◆ Exercise description ◆
The data must be transcribed exactly, with no line missing.

*** Records for processing Section Begins ***

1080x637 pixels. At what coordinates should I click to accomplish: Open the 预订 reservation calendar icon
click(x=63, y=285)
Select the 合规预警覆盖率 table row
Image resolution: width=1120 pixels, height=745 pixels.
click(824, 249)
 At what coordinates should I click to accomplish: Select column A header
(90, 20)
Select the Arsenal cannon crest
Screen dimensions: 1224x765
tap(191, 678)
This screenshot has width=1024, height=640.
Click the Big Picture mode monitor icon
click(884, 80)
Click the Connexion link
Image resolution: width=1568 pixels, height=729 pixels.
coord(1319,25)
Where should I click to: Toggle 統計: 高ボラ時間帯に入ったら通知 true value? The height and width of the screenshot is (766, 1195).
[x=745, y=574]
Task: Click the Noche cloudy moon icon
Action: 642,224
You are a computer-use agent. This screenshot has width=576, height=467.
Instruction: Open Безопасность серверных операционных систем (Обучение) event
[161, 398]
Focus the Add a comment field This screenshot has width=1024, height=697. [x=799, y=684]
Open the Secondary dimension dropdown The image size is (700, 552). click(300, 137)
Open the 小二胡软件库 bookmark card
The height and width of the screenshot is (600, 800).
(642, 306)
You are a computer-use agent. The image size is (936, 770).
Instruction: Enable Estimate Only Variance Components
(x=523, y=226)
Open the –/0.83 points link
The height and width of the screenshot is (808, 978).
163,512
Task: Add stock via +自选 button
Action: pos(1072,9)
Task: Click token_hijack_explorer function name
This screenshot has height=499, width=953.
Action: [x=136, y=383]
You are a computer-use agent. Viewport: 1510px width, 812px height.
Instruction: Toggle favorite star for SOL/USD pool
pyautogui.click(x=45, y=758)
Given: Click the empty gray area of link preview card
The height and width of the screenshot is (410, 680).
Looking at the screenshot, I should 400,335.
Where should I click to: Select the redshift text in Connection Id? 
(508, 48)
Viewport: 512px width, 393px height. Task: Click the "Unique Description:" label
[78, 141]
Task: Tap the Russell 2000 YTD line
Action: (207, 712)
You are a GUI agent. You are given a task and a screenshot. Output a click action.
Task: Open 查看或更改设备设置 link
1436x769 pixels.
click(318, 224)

*** Records for processing Section Ends ***

◆ Output below ◆
1080x637 pixels. At what coordinates should I click to accomplish: Open the 预订 reservation calendar icon
click(x=63, y=285)
Select the 合规预警覆盖率 table row
Image resolution: width=1120 pixels, height=745 pixels.
click(824, 249)
 At what coordinates should I click to accomplish: Select column A header
(90, 20)
Select the Arsenal cannon crest
Screen dimensions: 1224x765
tap(191, 678)
This screenshot has width=1024, height=640.
Click the Big Picture mode monitor icon
click(884, 80)
Click the Connexion link
Image resolution: width=1568 pixels, height=729 pixels.
coord(1319,25)
Where should I click to: Toggle 統計: 高ボラ時間帯に入ったら通知 true value? The height and width of the screenshot is (766, 1195).
[x=745, y=574]
Task: Click the Noche cloudy moon icon
Action: 642,224
You are a computer-use agent. This screenshot has width=576, height=467.
Instruction: Open Безопасность серверных операционных систем (Обучение) event
[161, 398]
Focus the Add a comment field This screenshot has width=1024, height=697. [x=799, y=684]
Open the Secondary dimension dropdown The image size is (700, 552). click(300, 137)
Open the 小二胡软件库 bookmark card
The height and width of the screenshot is (600, 800).
(642, 306)
You are a computer-use agent. The image size is (936, 770).
Instruction: Enable Estimate Only Variance Components
(x=523, y=226)
Open the –/0.83 points link
The height and width of the screenshot is (808, 978).
163,512
Task: Add stock via +自选 button
Action: pos(1072,9)
Task: Click token_hijack_explorer function name
This screenshot has height=499, width=953.
Action: [x=136, y=383]
You are a computer-use agent. Viewport: 1510px width, 812px height.
Instruction: Toggle favorite star for SOL/USD pool
pyautogui.click(x=45, y=758)
Given: Click the empty gray area of link preview card
The height and width of the screenshot is (410, 680).
Looking at the screenshot, I should 400,335.
Where should I click to: Select the redshift text in Connection Id? 
(508, 48)
Viewport: 512px width, 393px height. Task: Click the "Unique Description:" label
[78, 141]
Task: Tap the Russell 2000 YTD line
Action: (207, 712)
You are a GUI agent. You are given a task and a screenshot. Output a click action.
Task: Open 查看或更改设备设置 link
1436x769 pixels.
click(318, 224)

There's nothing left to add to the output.